Carol Platt Liebau: Questions for My Liberal Friends

Saturday, December 31, 2005

Questions for My Liberal Friends

My former jurisprudence professor and former solicitor general Charles Fried lays them out in a piece from the Boston Globe.

He also makes a good point that's been lost in all the hyperbolic hubbub about the warrantless surveillance program -- that is, that it's most likely that the initial filtering of international communications is being conducted by computer, rather than by humans.

Implicit in his piece -- and in the entire warrantless surveillance debate -- is this question: Does a society that recoils at virtually all measures designed to deter attacks really expect to remain secure? For that matter, would it even deserve to?

6 Comments:

Blogger David said...

Interesting article. Thanks.

As to your (rhetorical?) question, "Does a society that recoils at virtually all measures designed to deter attacks really expect to remain secure?..."

Well, of course not. Not really. But in the face of massive propaganda from Mass Media Podpeople and their ilk alternating between the new world order "animal farm" approaches of "ostrich with head in sand" ignoring (or "rehabilitating") terrorists and the "chicken little" approach to picayune (non) "invasions of privacy" is it any wonder that Joe Citizen might be a little lacadaisical toward security issues and all a-twitter over supposed privacy issues?

Still, solid poll numbers (for what they are worth) seem to indicate that a very large part of society understands the necessity of the types of surveillance that's already been done, in spite of the shrill blabbering of elements of the NYT/Mass Media Podpeople/Loony Left Moonbat hive mind...

There is hope, I think. Our understanding and presentation of American society needs to be redefined away from the (still, barely) minority views of the MMP Hive Mind. Of course, it may be my Red State (DEEP BLOOOD RED county) residence skewing my perceptions.

But I don't think I'm that far off... yet.

10:36 AM  
Blogger Kevin said...

How to stump a liberal: In their minds, why are public officials so smart at questions of how to spend our tax dollars, but so stupid when it comes to applying moral judgements?

I've never known a liberal that can come up with a good answer beyond attacking me for asking.

11:53 AM  
Blogger Gary Gross said...

It seems that the Agenda Media types from the NYT & elsewhere are misguidingly hanging their collective hats on the FISA law.

Here's how I framed a question in a recent post:

What was the governing principal before FISA was enacted in 1978? Did the President have the power to surveil foreign communications without a warrant before FISA and what authority granted him that power?

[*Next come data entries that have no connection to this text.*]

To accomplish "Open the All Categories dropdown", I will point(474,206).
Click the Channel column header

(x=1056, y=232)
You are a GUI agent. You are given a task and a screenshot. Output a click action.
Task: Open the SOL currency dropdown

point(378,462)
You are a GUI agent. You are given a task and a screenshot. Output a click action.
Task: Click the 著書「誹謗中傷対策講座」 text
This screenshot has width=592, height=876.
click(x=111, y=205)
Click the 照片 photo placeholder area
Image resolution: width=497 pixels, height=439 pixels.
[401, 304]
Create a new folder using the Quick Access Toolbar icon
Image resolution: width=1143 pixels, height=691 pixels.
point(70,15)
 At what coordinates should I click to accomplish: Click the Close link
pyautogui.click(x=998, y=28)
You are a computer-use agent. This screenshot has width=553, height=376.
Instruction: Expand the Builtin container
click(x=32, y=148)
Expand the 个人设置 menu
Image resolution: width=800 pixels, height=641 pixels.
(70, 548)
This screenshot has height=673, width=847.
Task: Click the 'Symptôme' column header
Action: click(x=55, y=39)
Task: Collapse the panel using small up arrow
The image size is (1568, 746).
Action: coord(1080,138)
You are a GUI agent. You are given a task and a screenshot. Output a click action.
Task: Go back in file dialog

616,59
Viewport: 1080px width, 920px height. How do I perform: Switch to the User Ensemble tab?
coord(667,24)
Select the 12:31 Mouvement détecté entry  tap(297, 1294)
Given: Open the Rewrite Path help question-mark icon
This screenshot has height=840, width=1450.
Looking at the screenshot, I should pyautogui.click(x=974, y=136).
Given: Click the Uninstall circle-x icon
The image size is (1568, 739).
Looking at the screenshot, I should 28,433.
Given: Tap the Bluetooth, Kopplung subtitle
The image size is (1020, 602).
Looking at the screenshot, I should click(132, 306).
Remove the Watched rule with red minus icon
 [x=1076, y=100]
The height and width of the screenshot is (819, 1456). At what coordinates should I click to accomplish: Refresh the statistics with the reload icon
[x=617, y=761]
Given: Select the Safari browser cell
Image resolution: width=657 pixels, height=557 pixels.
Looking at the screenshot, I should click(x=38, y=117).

The reason I ask that is this: If he didn't have that authority before FISA, then how could he carry out his oath of office? After all, it doesn't suggest that he protect us "from all enemies, foreign or domestic"; it mandates that he do that. If he couldn't get a warrant on these wiretaps, how could he protect us from those who secretly tried to harm our nation?

As I've said, I'm not a constitutional scholar or a lawyer but it seems to me that the Constitution must grant certain powers so the President can carry out the most important parts of the Oath of Office.

It also seems to me that I can't quite wrap my brain around the concept that FDR's Justice Department went into open court to get warrants so they could intercept intelligence information passing from Germany into the U.S. By what power did FDR conduct this surveillance?

12:59 PM  
Blogger Matt Brinkman said...

Gary Gross wrote, "What was the governing principal before FISA was enacted in 1978? Did the President have the power to surveil foreign communications without a warrant before FISA and what authority granted him that power?"

This is not the issue. FISA was not designed to grant new powers of surveillance, FISA was designed to codify the use of those powers. FISA was written and passed by Congress, signed into law by the President, and has been reviewed by the courts.

Over the past four years, President George W. Bush decided he didn't like the law, so he chose to ignore it. He could have asked Congress to modify it, which they had already done as part of the PATRIOT act, but he didn't. Instead he decided that he, as President, had the right to pick and choose which laws he would obey.

The appropriate question to ask is, "Given the President's Constitutional duty to 'take Care that the Laws be faithfully executed', does George W. Bush have the authority to directly violate the law? If so, who granted him such authority and are there any limits to Executive power?"

3:10 PM  
Blogger Matt Brinkman said...

Carol asks, "Does a society that recoils at virtually all measures designed to deter attacks really expect to remain secure?"

Benjamin Franklin wrote, "They that can give up essential liberty to obtain a little temporary safety deserve neither liberty nor safety."

3:31 PM  
Blogger COPioneer said...

certainly Benjamin Franklin lived in a slightly different time. I would like to think he would be smart enough to see that it is now only a temporary essential liberty we'll have if we don't have any safety.